_OBJECTIVE_
Rewrite the rows below, replacing every instance of "Given:" with "Goal:" and leaving everything else unchanged.

_MATERIAL TO PROCESS_
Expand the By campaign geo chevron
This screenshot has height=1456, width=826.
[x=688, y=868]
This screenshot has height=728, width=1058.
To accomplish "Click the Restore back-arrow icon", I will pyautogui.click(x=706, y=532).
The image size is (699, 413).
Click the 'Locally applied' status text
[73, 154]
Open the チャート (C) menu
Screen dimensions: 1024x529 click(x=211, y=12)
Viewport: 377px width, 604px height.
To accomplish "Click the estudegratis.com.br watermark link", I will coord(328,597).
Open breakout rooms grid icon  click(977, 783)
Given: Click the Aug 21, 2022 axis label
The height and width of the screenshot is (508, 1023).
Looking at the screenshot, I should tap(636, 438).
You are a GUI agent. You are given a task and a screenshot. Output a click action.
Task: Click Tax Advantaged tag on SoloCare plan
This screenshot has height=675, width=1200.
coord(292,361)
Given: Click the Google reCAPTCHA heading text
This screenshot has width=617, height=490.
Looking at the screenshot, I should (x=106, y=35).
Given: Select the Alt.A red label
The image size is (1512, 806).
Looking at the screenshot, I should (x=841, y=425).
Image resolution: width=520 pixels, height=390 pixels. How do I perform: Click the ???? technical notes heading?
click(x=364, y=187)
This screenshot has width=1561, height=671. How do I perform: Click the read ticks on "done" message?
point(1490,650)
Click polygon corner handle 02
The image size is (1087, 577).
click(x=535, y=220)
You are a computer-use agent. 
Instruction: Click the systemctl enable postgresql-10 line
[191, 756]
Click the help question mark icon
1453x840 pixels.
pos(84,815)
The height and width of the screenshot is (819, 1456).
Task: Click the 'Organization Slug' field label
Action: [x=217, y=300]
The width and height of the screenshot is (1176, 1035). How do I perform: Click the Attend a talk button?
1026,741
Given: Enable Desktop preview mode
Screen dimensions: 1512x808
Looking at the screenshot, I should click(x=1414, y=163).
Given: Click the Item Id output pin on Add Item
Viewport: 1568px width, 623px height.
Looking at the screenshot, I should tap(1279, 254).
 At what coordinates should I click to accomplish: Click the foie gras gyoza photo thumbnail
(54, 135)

_FULL ANSWER_
Expand the By campaign geo chevron
This screenshot has height=1456, width=826.
[x=688, y=868]
This screenshot has height=728, width=1058.
To accomplish "Click the Restore back-arrow icon", I will pyautogui.click(x=706, y=532).
The image size is (699, 413).
Click the 'Locally applied' status text
[73, 154]
Open the チャート (C) menu
Screen dimensions: 1024x529 click(x=211, y=12)
Viewport: 377px width, 604px height.
To accomplish "Click the estudegratis.com.br watermark link", I will coord(328,597).
Open breakout rooms grid icon  click(977, 783)
Goal: Click the Aug 21, 2022 axis label
The height and width of the screenshot is (508, 1023).
Looking at the screenshot, I should tap(636, 438).
You are a GUI agent. You are given a task and a screenshot. Output a click action.
Task: Click Tax Advantaged tag on SoloCare plan
This screenshot has height=675, width=1200.
coord(292,361)
Goal: Click the Google reCAPTCHA heading text
This screenshot has width=617, height=490.
Looking at the screenshot, I should (x=106, y=35).
Goal: Select the Alt.A red label
The image size is (1512, 806).
Looking at the screenshot, I should (x=841, y=425).
Image resolution: width=520 pixels, height=390 pixels. How do I perform: Click the ???? technical notes heading?
click(x=364, y=187)
This screenshot has width=1561, height=671. How do I perform: Click the read ticks on "done" message?
point(1490,650)
Click polygon corner handle 02
The image size is (1087, 577).
click(x=535, y=220)
You are a computer-use agent. 
Instruction: Click the systemctl enable postgresql-10 line
[191, 756]
Click the help question mark icon
1453x840 pixels.
pos(84,815)
The height and width of the screenshot is (819, 1456).
Task: Click the 'Organization Slug' field label
Action: [x=217, y=300]
The width and height of the screenshot is (1176, 1035). How do I perform: Click the Attend a talk button?
1026,741
Goal: Enable Desktop preview mode
Screen dimensions: 1512x808
Looking at the screenshot, I should click(x=1414, y=163).
Goal: Click the Item Id output pin on Add Item
Viewport: 1568px width, 623px height.
Looking at the screenshot, I should tap(1279, 254).
 At what coordinates should I click to accomplish: Click the foie gras gyoza photo thumbnail
(54, 135)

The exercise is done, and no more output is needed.